Testing Terminology

Regressions :’(

A few weeks ago, Egmont Koblinger (a developer on VTE (a Virtual Terminal library)) opened a ticket on Terminology about incorrect parsing of escape codes. The following day, I pushed a commit to master to fix that issue.

I introduced a regression: some other escape codes were no longer parsed correctly. In a few hours after my change, the ticket was reopened and I got notified twice on IRC.

I felt bad about it, having only tested the specific change; the bug described in the ticket was fixed and my shell was drawing correctly, nothing fancier than that.

I quickly reverted my changes on the repository but I needed to act.

Testing tools

Currently, there is already some testing. On each change to the master branch, coverity and codacy do static analysis. On Terminology itself, I wrote tyfuzz, a tool to run with American Fuzzy Lop. I need to run it for a long period of time (weeks) and it would not help in this case.

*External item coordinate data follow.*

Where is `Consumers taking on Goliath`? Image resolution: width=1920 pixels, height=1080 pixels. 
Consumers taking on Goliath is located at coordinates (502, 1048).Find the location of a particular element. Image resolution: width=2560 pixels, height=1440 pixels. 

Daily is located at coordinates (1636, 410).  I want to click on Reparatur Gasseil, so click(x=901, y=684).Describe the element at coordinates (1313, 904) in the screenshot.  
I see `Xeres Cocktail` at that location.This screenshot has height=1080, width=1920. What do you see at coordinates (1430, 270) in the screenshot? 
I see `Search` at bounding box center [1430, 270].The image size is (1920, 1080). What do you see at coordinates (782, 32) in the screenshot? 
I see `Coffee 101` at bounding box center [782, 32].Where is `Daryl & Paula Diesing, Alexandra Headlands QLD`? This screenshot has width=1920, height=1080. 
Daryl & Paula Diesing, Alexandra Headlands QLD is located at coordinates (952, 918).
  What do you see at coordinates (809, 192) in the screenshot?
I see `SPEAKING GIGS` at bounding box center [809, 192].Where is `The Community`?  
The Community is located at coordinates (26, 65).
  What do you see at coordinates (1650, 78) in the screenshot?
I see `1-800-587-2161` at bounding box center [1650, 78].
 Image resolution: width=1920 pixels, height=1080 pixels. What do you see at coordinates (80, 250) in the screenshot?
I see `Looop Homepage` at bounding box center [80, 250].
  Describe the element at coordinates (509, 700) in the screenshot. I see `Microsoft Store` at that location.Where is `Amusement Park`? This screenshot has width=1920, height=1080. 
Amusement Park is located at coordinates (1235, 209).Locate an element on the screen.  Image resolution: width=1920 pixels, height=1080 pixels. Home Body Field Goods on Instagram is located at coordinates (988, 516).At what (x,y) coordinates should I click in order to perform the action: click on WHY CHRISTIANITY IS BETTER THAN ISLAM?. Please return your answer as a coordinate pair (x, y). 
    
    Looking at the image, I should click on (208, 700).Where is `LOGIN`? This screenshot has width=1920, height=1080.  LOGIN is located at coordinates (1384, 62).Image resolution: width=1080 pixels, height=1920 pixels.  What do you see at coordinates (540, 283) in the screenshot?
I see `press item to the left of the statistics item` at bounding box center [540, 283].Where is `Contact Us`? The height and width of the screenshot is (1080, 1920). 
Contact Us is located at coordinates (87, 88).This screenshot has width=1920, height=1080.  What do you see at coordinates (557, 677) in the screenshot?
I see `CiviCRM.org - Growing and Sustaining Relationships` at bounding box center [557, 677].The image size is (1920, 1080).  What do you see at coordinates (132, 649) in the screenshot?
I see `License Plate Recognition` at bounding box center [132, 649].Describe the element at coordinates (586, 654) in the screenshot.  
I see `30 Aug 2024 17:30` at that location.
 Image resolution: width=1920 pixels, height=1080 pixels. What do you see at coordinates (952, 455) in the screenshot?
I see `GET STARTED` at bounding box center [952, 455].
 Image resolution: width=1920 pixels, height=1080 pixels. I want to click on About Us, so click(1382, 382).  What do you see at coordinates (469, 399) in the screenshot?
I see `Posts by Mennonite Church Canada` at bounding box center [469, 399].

In the enlightenment/EFL world, we have exactness, a pixel perfect regression tester, but that’s a bit too complex for my needs. Then, there is vttest, an VT100/VT220/XTerm test utility. The main issue is that is it interactive: you press a key then there is a message telling you what you will see and you need to figure whether what is displayed is right or not. This is would be too complex to automate.

Introducing tytest

I needed to write something new. I wanted something simple with as little dependency as possible.

I already had tyfuzz which takes escape codes in input, parses and interprets them, and just exits. At first, I wanted to dump some kind of representation of what is drawn but that would be quite some work. I ended up taking a checksum of the different parts of the terminal and output it. I am using a MD5 checksum as it was already in use in Terminology. I write the tests in POSIX shell script.

Here is a simple test that sets a cursor shape:

    #!/bin/sh
    printf '\033[0 q'

And how to take a checksum:

tests/cursor-shape-0.sh | build/src/bin/tytest
c91e01b0e859cc043f21d804a01bcd50

I wrote a shell script on top of that simple concept and I am able to test any new changes for regressions on the tests I already wrote.

Continuous Integration

I used CircleCI to run the tests on each change to the master branch of Terminology. Based on an alpine image, it compiles Terminology on both clang and gcc, and run the tests. Then it uploads the coverage of the tests to codecov.io.

How do I know what to test?

So far, I have been reading the VT510 documentation and writing tests based on each command. I write the shell script, run it in XTerm and in Terminology, then compare visually. Then I fix Terminology ☺

I also rely on the ECMA-48 documentation. Something I discovered lately is the Terminal Guide, it is of great help since it lists bugs in other implementations (urxvt, xterm, vte, konsole and linux-vc).

I also check the coverage reports from codecov.io.

Then I try to do some abstract art!

Testing cursor movements:

tytest on cursor movements

Testing IL - Insert Lines:

tytest on IL

At the moment, there are 65 tests which found lots of small bugs. I will keep on adding tests and make Terminology even better!